E o menino, agarrado ao
colo materno, sofria pancadas até recolher-se, de novo, ao leito, em pranto
convulsivo.
Entretanto, se as
filhinhas choramingassem, eis que o genitor se desfazia em ternura, ainda mesmo
quando plenamente embriagado, proferindo, bondoso:
– Minhas filhas!...
minhas pobres filhas!... que será de vocês no futuro? é por vocês que ainda me
encontro aqui, tolerando a cruz desta casa!...
E, não raro, ele
próprio ia reacomodá-las no berço.
Silas e nós entrávamos
em ação, a benefício de Marcela e dos filhinhos.
Do atormentado lar,
ameaçado de completa destruição, demandávamos outros setores de serviço, sem
que o Assistente encontrasse oportunidade de administrar-nos esclarecimentos mais
amplos.
Todavia, quase que
diariamente, à noite ali aplicávamos alguns minutos em tarefas que nos falavam
aos refolhos do coração.
Contudo, apesar de
nosso esforço, o chefe da família mostrava-se, cada dia, mais indiferente e
distante.
Enfadado e irritadiço, não
concedia à esposa nem mesmo a gentileza de leve saudação. Fascinado pela outra,
passara a odiá-la. Pretendia desobrigar-se do compromisso assumido e trilhar
nova senda...
No entanto, como
atender ao problema do amor às pequeninas?
– “Sinceramente –
pensava de si para consigo – não amava a Roberto, o filho cujo olhar o acusava
sem palavras, lançando-lhe em rosto o censurável procedimento, mas adorava
Sônia e Márcia, com desvelada ternura... Como ausentar-se delas no desquite provável?
Decerto, a companheira teria assegurados, perante a lei, os direitos de mãe...
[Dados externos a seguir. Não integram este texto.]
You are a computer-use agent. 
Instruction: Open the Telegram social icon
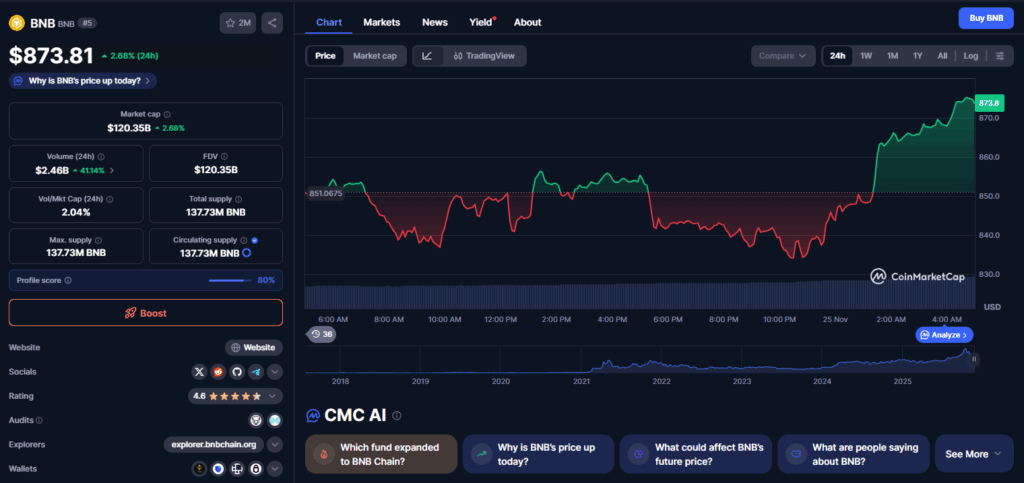tap(256, 371)
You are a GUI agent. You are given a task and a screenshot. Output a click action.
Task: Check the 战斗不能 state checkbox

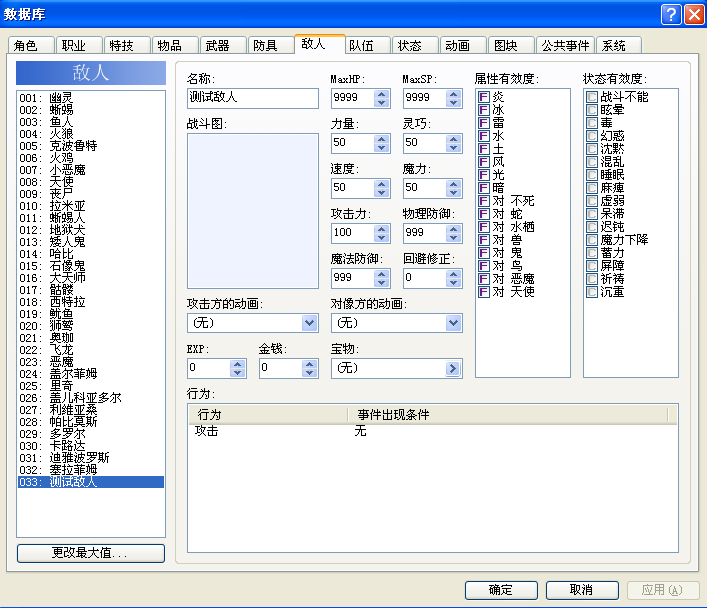(x=592, y=97)
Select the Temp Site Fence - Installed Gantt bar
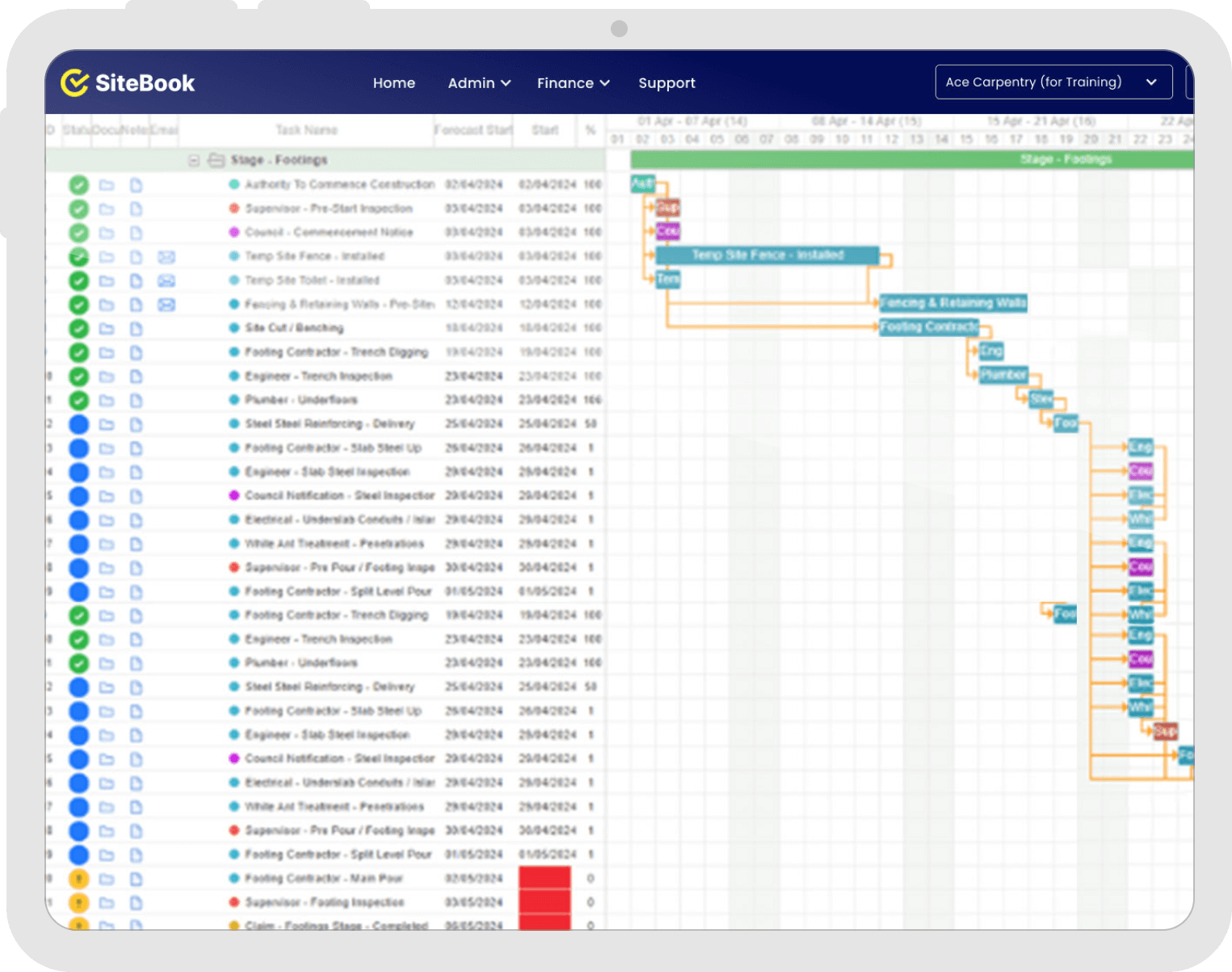The image size is (1232, 972). coord(767,255)
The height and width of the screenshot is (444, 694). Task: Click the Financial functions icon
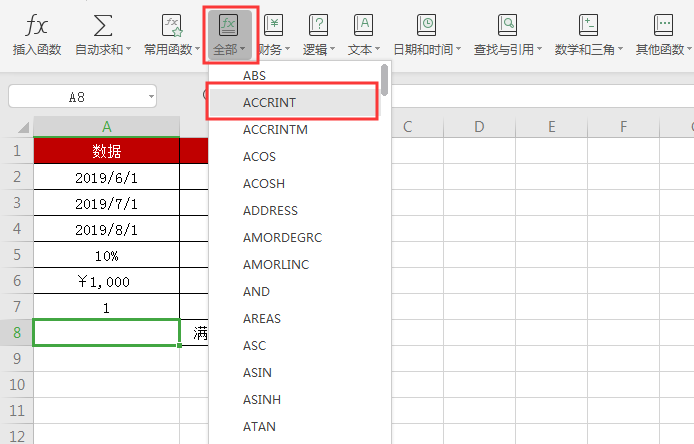[x=272, y=25]
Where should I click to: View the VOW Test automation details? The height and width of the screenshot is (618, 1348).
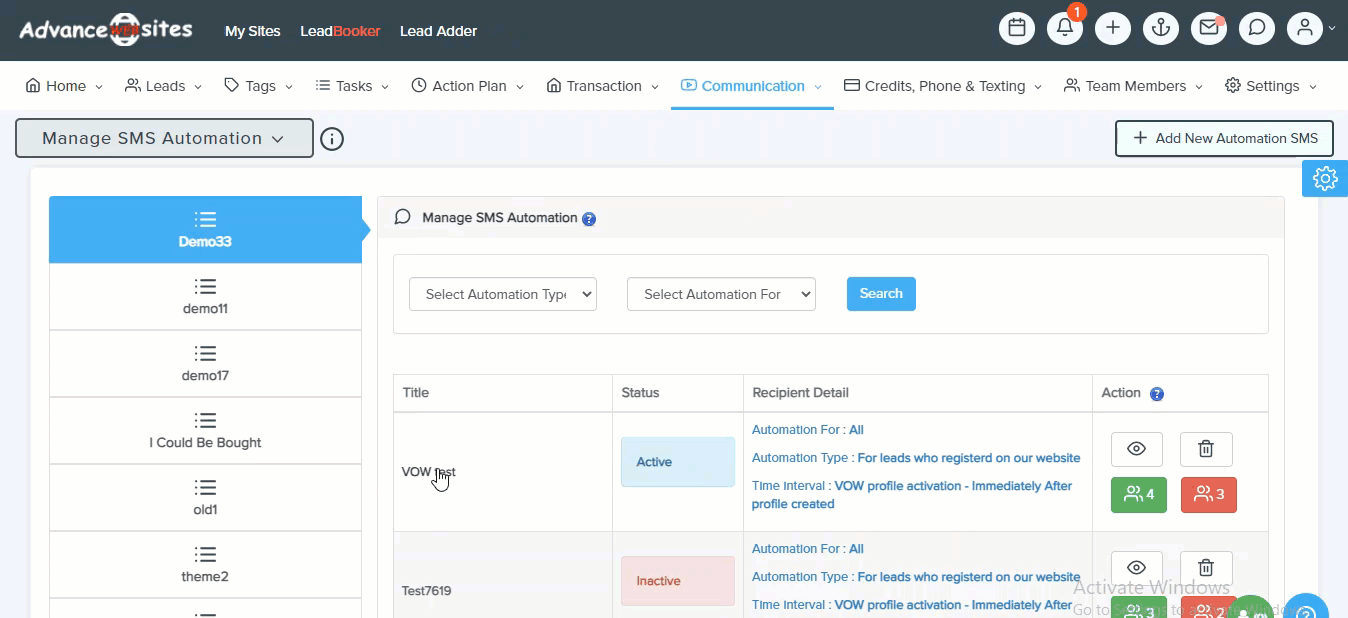point(1136,450)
Senhora de nobre conduta, Marcela contaria com o favor da Justiça...”
Refletia, refletia...
Ainda assim, não
renunciava ao carinho de Mara, cuja dominação lhe empolgava o sentimento
enfermiço.
Fosse onde fosse,
registrava-lhe a influência sutil, a desfibrar-lhe o caráter e a dobrar-lhe a
cerviz de homem que, até encontrá-la, fora honrado e feliz.
Por vezes, tentava
subtrair-se-lhe ao jugo, mas debalde.
Marcela apresentava o
semblante da disciplina que lhe competia observar e da obrigação que lhe cabia
cumprir, quando Mara, de olhos em fogo, lhe acenava à liberdade e ao prazer.
Foi assim que lhe
nasceu no cérebro doentio uma ideia sinistra: assassinar a esposa, escondendo o
próprio crime, para que a morte dela aos olhos do mundo passasse como sendo
autêntico suicídio.
Para isso alteraria o
roteiro doméstico.
Procuraria abolir o
regime de incompreensão sistemática, daria tréguas à irritação que o senhoreava
e fingiria ternura para ganhar confiança... E, depois de alguns dias, quando
Marcela dormisse, despreocupada, desfechar-lhe-ia uma bala no coração,
despistando a própria polícia.
Acompanhamos-lhe a
evolução do tresloucado plano, porquanto é sempre fácil penetrar o domínio das
formas pensamentos, vagarosamente construídas pelas criaturas que as edificam,
apaixonadas e persistentes, em torno dos próprios passos.
Na aparente calmaria
que sustentava, Ildeu, embora sorrisse, exteriorizava ao nosso olhar o
inconfessável projeto, armando mentalmente o quadro criminoso, detalhe por
detalhe.
Para defender Marcela,
porém, cuja existência era amparada pela Mansão que representávamos, o
Assistente reforçou na casa o serviço de vigilância.
Dois companheiros
nossos, zelosos e abnegados, alternativamente ali passaram a velar, dia e
noite, de modo a entravar o pavoroso delito.